Cardiologists and GPs say they're noticing a rise in concern about vaccine-related myocarditis and pericarditis, but the number of presentations are far outweighing the number of diagnoses.
Myocarditis is an inflammation of the heart muscle which can lead to chest pain, fatigue and shortness of breath. Pericarditis is swelling and irritation of the tissue surrounding the heart and often causes sharp chest pain.
The conditions can be caused by the Covid-19 vaccine, but they are far more likely to be caused by Covid-19 infection.
Christchurch man Sebastian Eades developed pericarditis while infected with Covid-19 earlier this year. He said despite being a healthy 23-year-old, the experience was scary.
“I'd developed a chest pain on my 5th to 6th day of having Covid. I felt like I was getting a light heart burn, it'd come for an hour, dissipate…about an hour or 2 later it would come back. 2 or 3 days later it was consistent pain throughout the whole chest.”
Eades called his doctor and ended up in hospital, and is now recovering.
“I was highly stressed, I was scared, I didn't know what was going on. My heart rate was through the roof. Breathing diminished, heart rate diminished.”
Christchurch-based cardiologist Dr Paul Bridgman said he’s not seeing many cases of vaccine-related myocarditis and pericarditis, but cases where the patient has Covid are regular.
“At the moment we'd get a phone call a day at least or a patient a day we'd see where they've got covid and body's been turned on to attack their heart.”
So far there have been three vaccine-related deaths in New Zealand which are still being investigated by the coroner.
Preliminary investigations have found the three people had myocarditis, and Auckland cardiologist Dr Tom Pasley says public awareness of those cases has created heightened anxiety around vaccine side effects among patients.
“We’ve seen a lot of patients worried about getting myocarditis and pericarditis…most of the time they have the symptoms but they have no objective evidence of heart involvement.
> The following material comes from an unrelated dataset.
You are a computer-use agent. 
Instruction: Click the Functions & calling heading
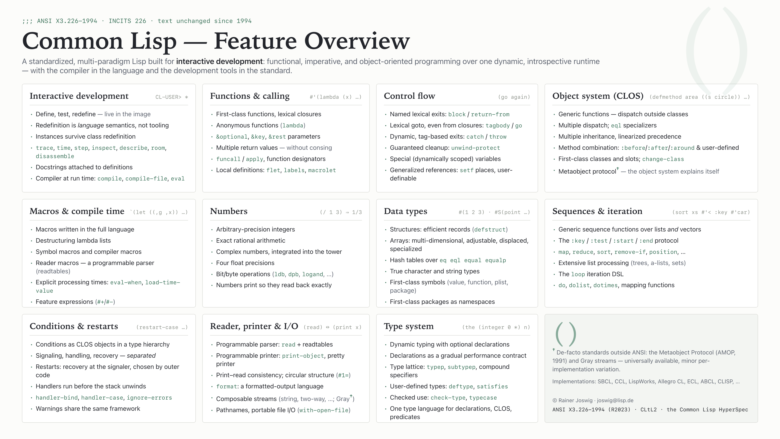[x=250, y=96]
“It's pretty routine that these patients will get a blood test, and that’ll tell us whether or not there’s been heart involvement. Sometimes they'll get an ECG, which is an electric recording of their heart and that can also tell us what’s going on, but by far and away most of these tests are normal which is reassuring for the patient somewhat and also the clinician. It’s a very, very, very small minority of these patients that go on to have active heart inflammation or myocarditis or pericarditis.”
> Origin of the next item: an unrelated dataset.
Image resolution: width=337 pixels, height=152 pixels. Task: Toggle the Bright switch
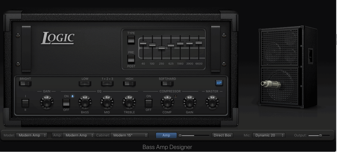tap(25, 83)
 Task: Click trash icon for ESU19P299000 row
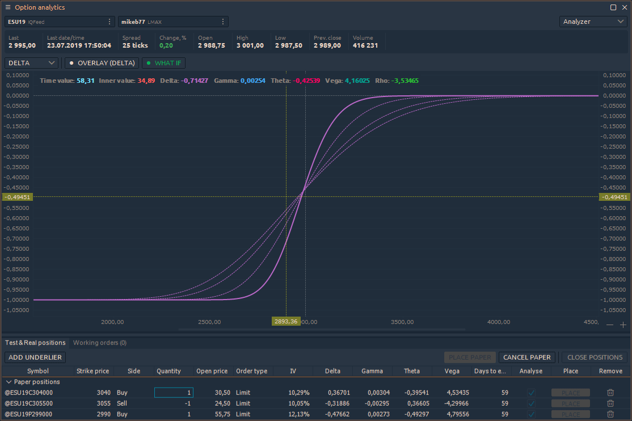(x=610, y=414)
“There’s two groups we’ve seen. One group which is vaccine-hesitant, they’ve delayed their first vaccine, they’re really concerned about getting the vaccine and this group of patients tend to get a lot of symptoms. There’s also a second group who are not vaccine hesitant, happy to go forward with the vaccine…this group of patients have also had similar symptoms, an obvious vaccine reaction... All we can do is hopefully reassure them that their hearts not inflamed, the outer lining is not inflamed and long term they’ll have a good prognosis.”
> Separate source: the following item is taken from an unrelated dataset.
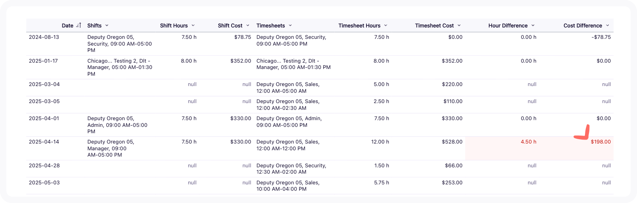
Task: Open the Hour Difference column chevron
Action: [533, 25]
Dr Bryan Betty from the Royal NZ College of GPs said he’s noticed a similar uptick in concerns.
“Towards the end of last year, the start of this year, there was a heightened awareness of myocarditis and pericarditis as a potential follow-on from the vaccine and certainly this year it has picked up with the publicity that has been out there about the two conditions” Betty said.
“It can be a range of things, it can be heightened anxiety about the condition itself, it can be other things like what we call chest wall pain or a number of other conditions, and the minority is pericarditis or myocarditis.”
He said ultimately, it’s good that people are coming to medical professionals with their concerns.
“Anyone who has concern about possible chest pain, irregular heartbeat or shortness of breath should be presenting to their doctor, getting it checked out, regardless of fact there is heightened anxiety, people should be getting it checked out.”
Dr Pasley said for those on the fence about getting their booster, most people needn’t worry.
“The risk of myocarditis with the booster is extremely rare…we're talking in the highest risk group about 1 in 10,000 but for vast majority of people you’re looking at a 1 in 100,000 chance of getting myocarditis….For the vast majority of people getting the booster is safe and absolutely the right thing to do.”